→ **BAGIAN TEKS**:
2023 Diprediksi Resesi, KFC Hingga Matahari Tetap Yakin Tambah Puluhan Gerai di Indonesia
Ekonomi dan bisnis | 24 Oktober 2022, 08:02 WIBCEO Matahari Terry O’Connor mengatakan, jumlah total gerai akan bertambah dari 148 menjadi 160 atau lebih pada akhir 2023.
Ia menjelaskan, Matahari hadir dengan konsep baru, dalam format gerai yang lebih kecil dengan produktivitas yang lebih tinggi dan menggunakan pencahayaan LED 100 persen.
September lalu, Matahari baru menambah gerai si Kabupaten Gowa, Sulawesi Selatan.
Baca Juga: Sri Mulyani Sebut Dunia Bakal Resesi di 2023, Ini Pilihan Investasi yang Tahan Krisis Ekonomi
"Selanjutnya perseroan akan membuka gerai baru lainnya masing-masing di Bondowoso pada Oktober, Kendari dan Bontang pada November, dan di Jakarta pada Desember, serta memiliki visibilitas pada ekspansi total 10 gerai baru selama 2022," ungkap Terry dalam keterangan tertulisnya.

→ **DAFTAR KEGIATAN**:
#1 Jawab pertanyaan berikut berdasarkan berita tentang gerai Matahari di atas:
(a) Berapa jumlah total gerai Matahari sebelum bertambah menjadi 160 atau lebih?
(b) Di kabupaten mana Matahari menambah gerai pada September?
(c) Di kota mana perseroan akan membuka gerai baru pada Desember?
#2 Tuliskan ulang seluruh bagian berita tentang gerai Matahari, dari "Ia menjelaskan, Matahari" sampai ke "Gowa, Sulawesi Selatan.".
#3 Menurut berita tentang gerai Matahari di atas, seperti apa konsep baru yang dibawa Matahari? Jelaskan dalam satu sampai tiga kalimat.

→ **ISI DATASET**:
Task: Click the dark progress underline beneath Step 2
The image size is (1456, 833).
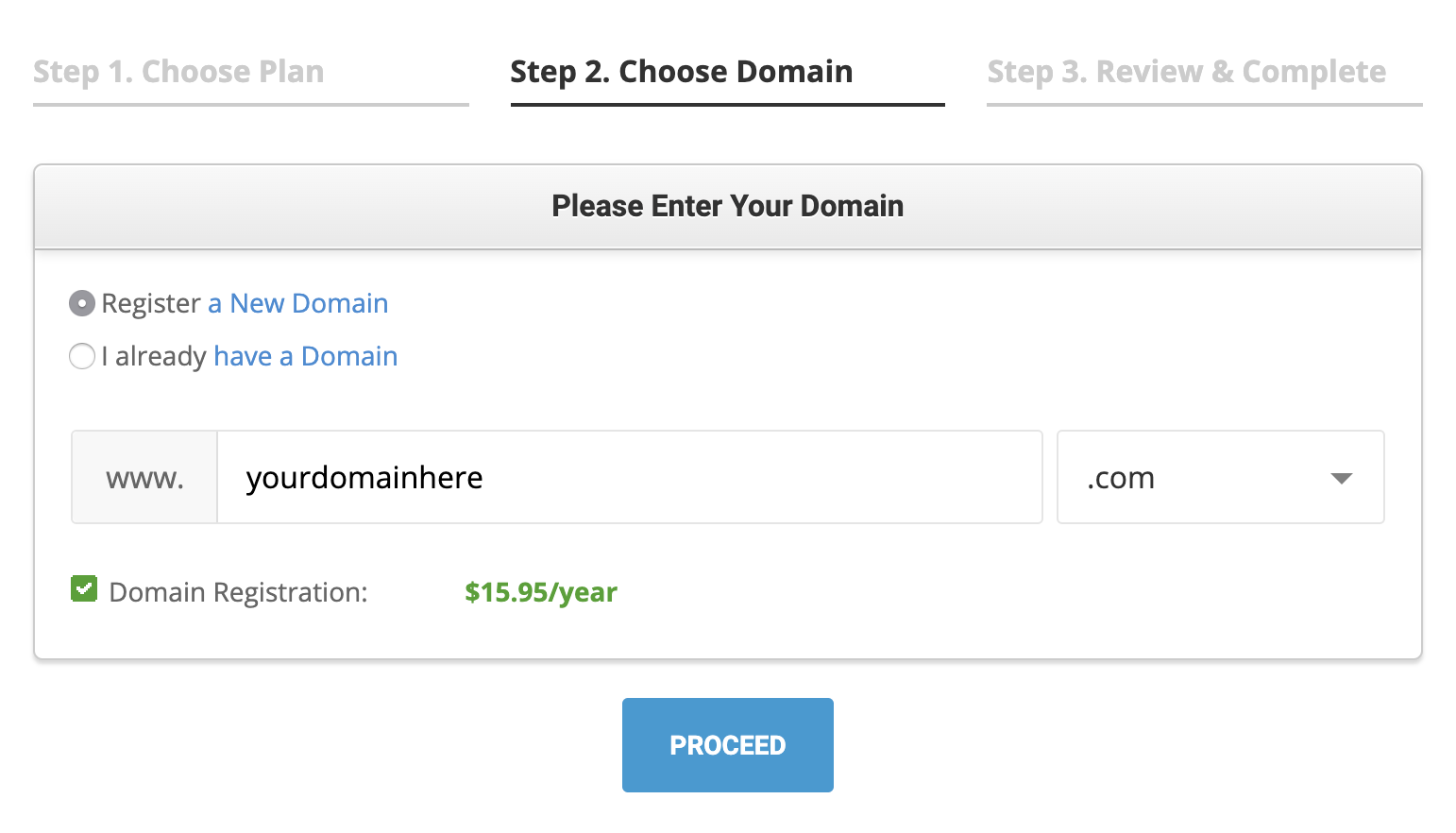Action: 727,105
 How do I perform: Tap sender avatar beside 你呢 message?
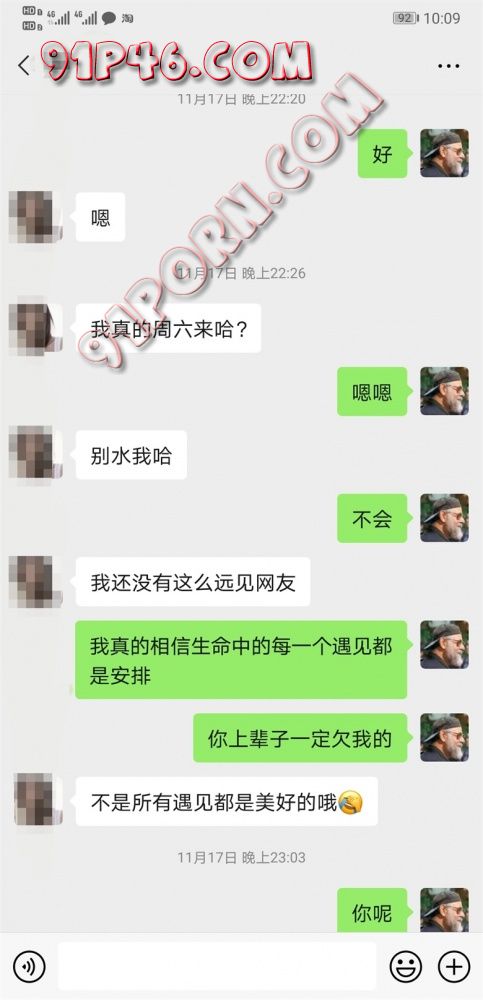445,911
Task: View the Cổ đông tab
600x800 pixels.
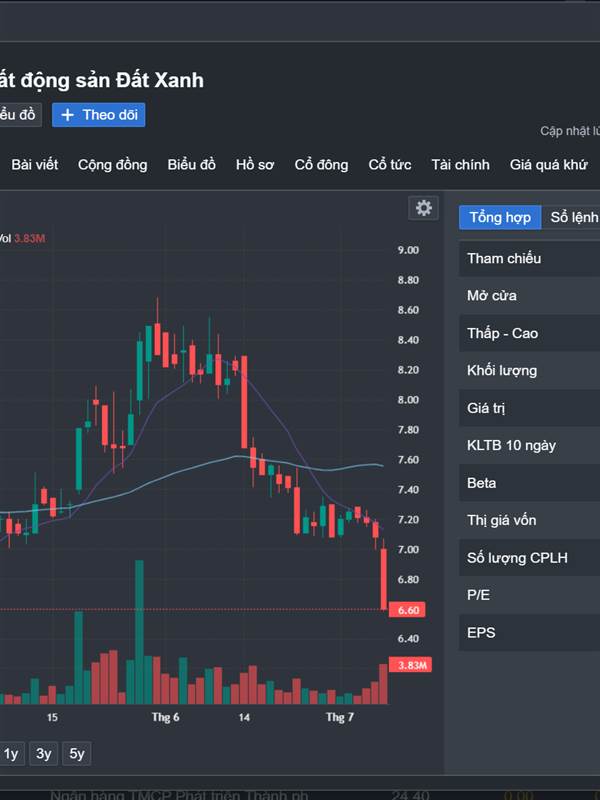Action: (x=321, y=165)
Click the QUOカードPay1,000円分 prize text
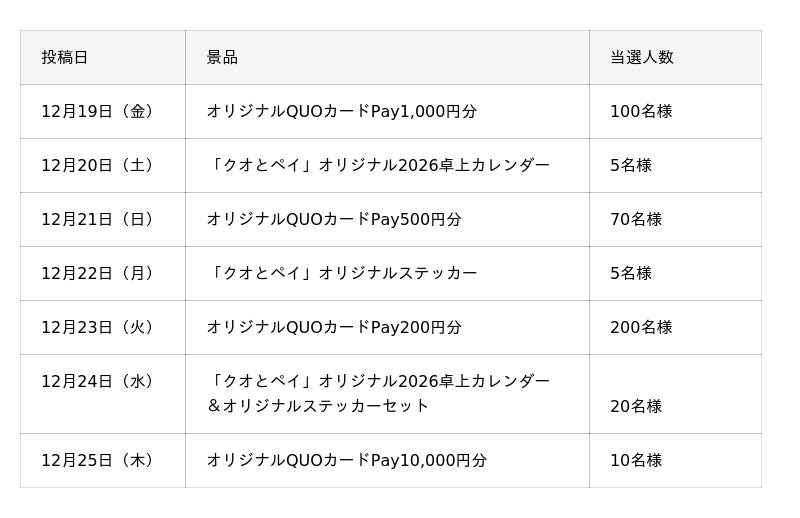The image size is (800, 518). tap(341, 111)
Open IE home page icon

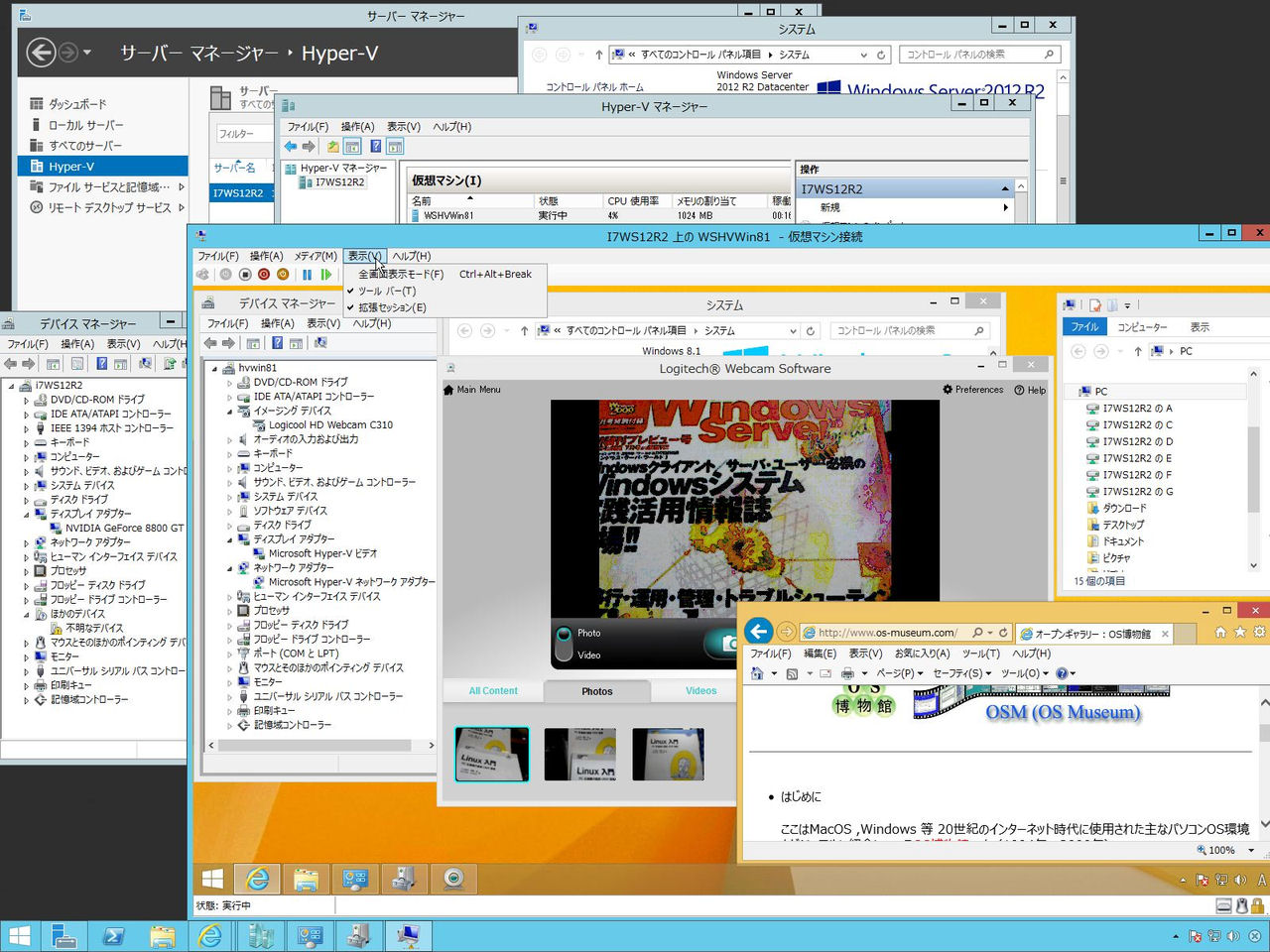point(1220,633)
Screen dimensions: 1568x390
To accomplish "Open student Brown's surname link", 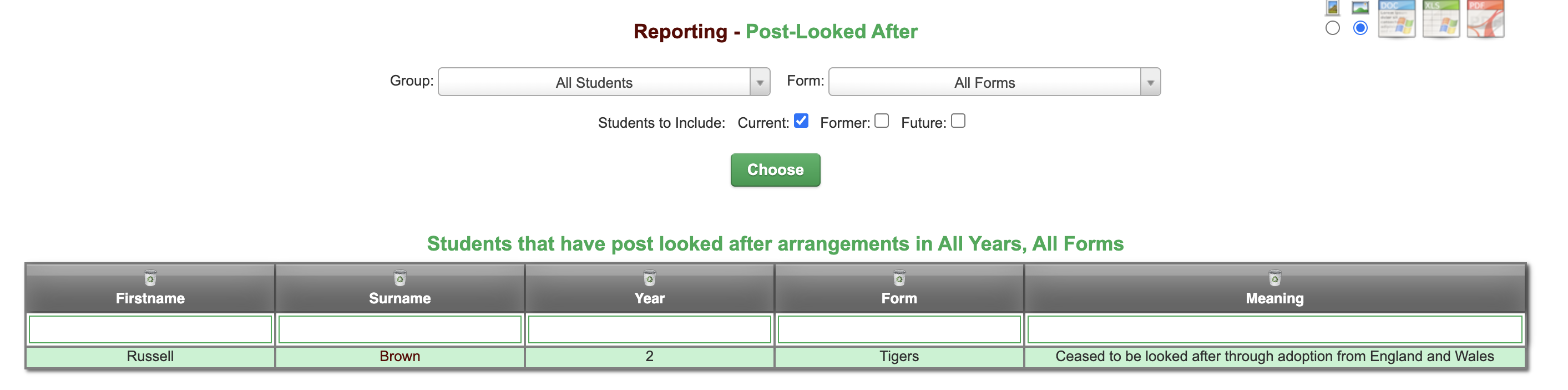I will coord(400,357).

→ **JAWABAN TIAP BUTIR**:
#1
(a) 148 gerai.
(b) Kabupaten Gowa, Sulawesi Selatan.
(c) Jakarta.

#2
Ia menjelaskan, Matahari hadir dengan konsep baru, dalam format gerai yang lebih kecil dengan produktivitas yang lebih tinggi dan menggunakan pencahayaan LED 100 persen.
September lalu, Matahari baru menambah gerai si Kabupaten Gowa, Sulawesi Selatan.

#3 Matahari hadir dengan format gerai yang lebih kecil, tetapi produktivitasnya lebih tinggi. Gerai tersebut juga menggunakan pencahayaan LED 100 persen.